If you fixed your loan at 6% for 3 years a year ago, and interest rates are now going down, are you happy with that decision?
Fixed rates can signal the direction of the variable
Fixed rates often move before variable rates.
For example, in January many banks reduced fixed rates before the RBA announcement. It’s not guaranteed variable rates will follow straight away, but it is a signal.
The same works in reverse: if fixed rates start climbing, it’s a sign that variable rates could also rise soon.
When Does Fixing Your Loan Make Sense?
When it suits your situation. Here are three questions to ask yourself:
- Do you expect any major life changes during the fixed period?
- Will uncertainty around future rates cause you stress?
- Do you have extra money you’d like to offset against interest?
Fixed loans generally don’t have offset accounts. If you plan to use savings to reduce interest, keep this in mind—or consider a split loan.
Fixed loans mean committing to a lender, an interest rate, and a repayment schedule for a set period of time. If you need to sell, refinance, or make changes, breaking the agreement can be costly.
Breaking a fixed loan-What's the cost?
A break cost is a fee you may pay if you exit your fixed-rate home loan early.
Say you fix a $400,000 loan for 3 years at 6%, and after 1 year rates drop to 4%. The bank calculates the fee (break cost) based on the rate difference (2%) on the balance of your loan for the remaining 2 years—roughly $15,000.
All this to say, if you break your fixed loan agreement, the bank will not be out of pocket...you will!

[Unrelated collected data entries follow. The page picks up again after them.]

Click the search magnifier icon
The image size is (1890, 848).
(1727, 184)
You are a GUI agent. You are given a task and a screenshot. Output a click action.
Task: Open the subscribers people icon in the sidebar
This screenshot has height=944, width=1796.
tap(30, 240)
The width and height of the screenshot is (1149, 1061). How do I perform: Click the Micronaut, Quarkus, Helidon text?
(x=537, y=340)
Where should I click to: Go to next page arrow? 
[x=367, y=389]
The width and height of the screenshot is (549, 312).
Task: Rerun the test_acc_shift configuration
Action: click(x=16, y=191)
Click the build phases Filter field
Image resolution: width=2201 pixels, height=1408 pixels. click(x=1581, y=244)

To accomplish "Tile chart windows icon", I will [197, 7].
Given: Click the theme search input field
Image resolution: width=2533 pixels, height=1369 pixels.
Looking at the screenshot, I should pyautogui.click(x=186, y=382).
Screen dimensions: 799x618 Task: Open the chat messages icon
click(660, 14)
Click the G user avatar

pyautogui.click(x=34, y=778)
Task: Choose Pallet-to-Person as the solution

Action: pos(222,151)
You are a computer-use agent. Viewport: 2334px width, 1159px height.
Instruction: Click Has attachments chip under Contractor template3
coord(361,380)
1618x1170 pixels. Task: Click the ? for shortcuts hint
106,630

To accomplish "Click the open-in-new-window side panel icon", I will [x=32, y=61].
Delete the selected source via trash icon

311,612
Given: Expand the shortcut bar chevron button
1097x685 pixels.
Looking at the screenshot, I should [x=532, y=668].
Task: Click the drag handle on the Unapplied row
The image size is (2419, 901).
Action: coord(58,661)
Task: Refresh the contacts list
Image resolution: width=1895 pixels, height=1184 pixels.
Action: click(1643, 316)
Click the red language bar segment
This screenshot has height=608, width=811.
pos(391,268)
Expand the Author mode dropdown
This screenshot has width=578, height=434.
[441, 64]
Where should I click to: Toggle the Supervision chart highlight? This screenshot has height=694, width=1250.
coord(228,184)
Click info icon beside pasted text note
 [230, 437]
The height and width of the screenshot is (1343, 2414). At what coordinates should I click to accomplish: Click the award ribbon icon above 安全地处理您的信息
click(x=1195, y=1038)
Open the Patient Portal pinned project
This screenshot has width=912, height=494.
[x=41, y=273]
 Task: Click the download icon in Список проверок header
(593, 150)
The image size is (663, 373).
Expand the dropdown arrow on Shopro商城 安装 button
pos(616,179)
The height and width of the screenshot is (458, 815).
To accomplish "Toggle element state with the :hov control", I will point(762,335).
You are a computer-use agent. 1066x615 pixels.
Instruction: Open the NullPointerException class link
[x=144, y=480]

Similarities of a Bank and a Casino
In short, the odds are always in their favour
- If they want more owner occupier loans at a 70% LVR, they'll run a short-term promo to attract that client.
- If they want more investment loans, you’ll see an offer for that.
Banks don’t reward loyalty. It doesn’t matter if you’ve been with them since your first Dollarmite account in primary school (FYI, this program ended in 2022). Your history as a long-term customer means little to nothing.
Ever wonder why banks offer lower interest rates to new customers but not existing ones? Now you know.